Homero existiu? E Shakespeare? O fato de dois dos maiores literatos de todos os tempos terem tido sua existência questionada diz algo a respeito da estranha relação que estabelecemos com autores que se tornam grandes demais para permanecer humanos. No caso do inglês, os questionamentos nunca passaram de teorias da conspiração que atribuíam sua obra a terceiros, de Bacon a Marlowe passando por diferentes membros da nobreza britânica. No do grego, porém, temos motivos para acreditar que ele pode mesmo não ter existido.
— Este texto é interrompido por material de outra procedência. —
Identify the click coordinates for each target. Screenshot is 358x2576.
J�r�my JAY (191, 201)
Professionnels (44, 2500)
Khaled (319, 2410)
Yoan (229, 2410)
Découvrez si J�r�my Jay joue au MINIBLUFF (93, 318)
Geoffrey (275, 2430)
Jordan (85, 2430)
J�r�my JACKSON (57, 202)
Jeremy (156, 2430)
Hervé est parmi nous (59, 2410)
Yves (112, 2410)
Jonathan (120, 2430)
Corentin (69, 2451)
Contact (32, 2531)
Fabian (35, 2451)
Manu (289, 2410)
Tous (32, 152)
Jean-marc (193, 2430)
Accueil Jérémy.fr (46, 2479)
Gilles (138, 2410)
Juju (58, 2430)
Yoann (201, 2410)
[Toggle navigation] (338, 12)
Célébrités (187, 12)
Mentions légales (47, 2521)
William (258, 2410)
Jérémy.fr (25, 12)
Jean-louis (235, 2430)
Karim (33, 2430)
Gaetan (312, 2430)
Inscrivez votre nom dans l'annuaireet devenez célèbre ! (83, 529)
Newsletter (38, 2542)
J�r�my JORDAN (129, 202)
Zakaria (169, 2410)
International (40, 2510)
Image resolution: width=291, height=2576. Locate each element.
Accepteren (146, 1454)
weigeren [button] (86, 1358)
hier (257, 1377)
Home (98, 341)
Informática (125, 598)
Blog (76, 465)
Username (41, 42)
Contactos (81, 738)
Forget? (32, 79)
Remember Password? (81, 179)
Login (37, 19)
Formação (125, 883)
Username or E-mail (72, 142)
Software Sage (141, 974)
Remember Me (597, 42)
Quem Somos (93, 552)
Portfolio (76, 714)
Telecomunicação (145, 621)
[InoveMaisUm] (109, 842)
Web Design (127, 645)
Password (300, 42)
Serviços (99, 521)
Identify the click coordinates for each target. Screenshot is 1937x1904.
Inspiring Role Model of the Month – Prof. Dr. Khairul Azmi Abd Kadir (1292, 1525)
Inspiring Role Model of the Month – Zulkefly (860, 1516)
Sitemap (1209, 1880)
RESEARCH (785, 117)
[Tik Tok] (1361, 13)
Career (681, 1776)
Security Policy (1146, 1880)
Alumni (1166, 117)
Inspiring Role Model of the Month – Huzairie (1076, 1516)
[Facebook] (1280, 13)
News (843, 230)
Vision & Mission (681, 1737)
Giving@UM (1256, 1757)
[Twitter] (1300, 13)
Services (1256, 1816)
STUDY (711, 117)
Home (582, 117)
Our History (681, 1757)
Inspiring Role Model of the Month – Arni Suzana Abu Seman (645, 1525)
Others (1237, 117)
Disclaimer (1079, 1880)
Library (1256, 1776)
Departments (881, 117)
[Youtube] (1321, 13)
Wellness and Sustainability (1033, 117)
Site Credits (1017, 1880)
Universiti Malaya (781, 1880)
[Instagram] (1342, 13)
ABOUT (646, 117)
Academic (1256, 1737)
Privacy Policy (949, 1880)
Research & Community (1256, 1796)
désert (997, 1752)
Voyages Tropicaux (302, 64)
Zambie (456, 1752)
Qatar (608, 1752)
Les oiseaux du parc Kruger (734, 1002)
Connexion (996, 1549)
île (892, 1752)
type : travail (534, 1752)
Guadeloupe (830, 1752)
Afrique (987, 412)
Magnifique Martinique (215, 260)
Por indicação de uma coluna de Mario Sergio Conti, li "Hearing Homer’s Song", de Robert Kanigel, que pode ser descrito como a biografia do homem que matou Homero. Kanigel conta a história de Milman Parry, o acadêmico americano cujo trabalho, desenvolvido por volta dos anos 1930, fez com que a questão da autoria da "Ilíada" e da "Odisseia" fosse virada de cabeça para baixo.
Encucado com os epítetos de heróis e deuses, que se repetem com perturbadora abundância, Parry levantou a hipótese de que fossem artifícios da tradição oral que permitem a trovadores analfabetos trabalhar os versos sem perder a métrica. E Parry fez mais do que só levantar a hipótese. Ele também liderou duas expedições à Iugoslávia, onde localizou alguns desses homeros modernos, incapazes de escrever, mas não de criar histórias e cantá-las.
A partir da obra de Parry, os acadêmicos pararam de perguntar quem foi Homero. Seus poemas são uma criação coletiva, composta por legiões de poetas-cantores anônimos. E não é só Homero e os épicos iugoslavos. Outro personagem do livro, Albert Lord, o assistente de Parry, generalizou essa ideia após a trágica morte do professor, em 1935, para abarcar várias outras obras, como "Beowulf", "Canção de Rolando" e histórias de inúmeras culturas, inclusive ágrafas. Parry matou Homero, mas revelou algo fascinante sobre o pendor humano por criar e contar histórias.